<<<<
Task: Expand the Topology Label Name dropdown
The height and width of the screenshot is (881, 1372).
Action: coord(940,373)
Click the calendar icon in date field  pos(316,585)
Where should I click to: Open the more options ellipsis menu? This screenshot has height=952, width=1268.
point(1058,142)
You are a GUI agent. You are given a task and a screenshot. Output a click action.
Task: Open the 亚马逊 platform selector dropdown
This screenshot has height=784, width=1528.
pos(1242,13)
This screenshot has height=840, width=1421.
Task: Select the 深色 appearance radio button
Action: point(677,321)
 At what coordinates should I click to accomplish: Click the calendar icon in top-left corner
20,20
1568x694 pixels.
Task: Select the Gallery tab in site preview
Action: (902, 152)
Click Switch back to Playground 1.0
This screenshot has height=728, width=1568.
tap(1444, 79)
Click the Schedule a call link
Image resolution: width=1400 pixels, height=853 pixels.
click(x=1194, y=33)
>>>>
WHAT IS EXPECTED: Restate each of the entries above verbatim.

WRITTEN SOLUTION:
Task: Expand the Topology Label Name dropdown
The height and width of the screenshot is (881, 1372).
Action: coord(940,373)
Click the calendar icon in date field  pos(316,585)
Where should I click to: Open the more options ellipsis menu? This screenshot has height=952, width=1268.
point(1058,142)
You are a GUI agent. You are given a task and a screenshot. Output a click action.
Task: Open the 亚马逊 platform selector dropdown
This screenshot has height=784, width=1528.
pos(1242,13)
This screenshot has height=840, width=1421.
Task: Select the 深色 appearance radio button
Action: point(677,321)
 At what coordinates should I click to accomplish: Click the calendar icon in top-left corner
20,20
1568x694 pixels.
Task: Select the Gallery tab in site preview
Action: (902, 152)
Click Switch back to Playground 1.0
This screenshot has height=728, width=1568.
tap(1444, 79)
Click the Schedule a call link
Image resolution: width=1400 pixels, height=853 pixels.
click(x=1194, y=33)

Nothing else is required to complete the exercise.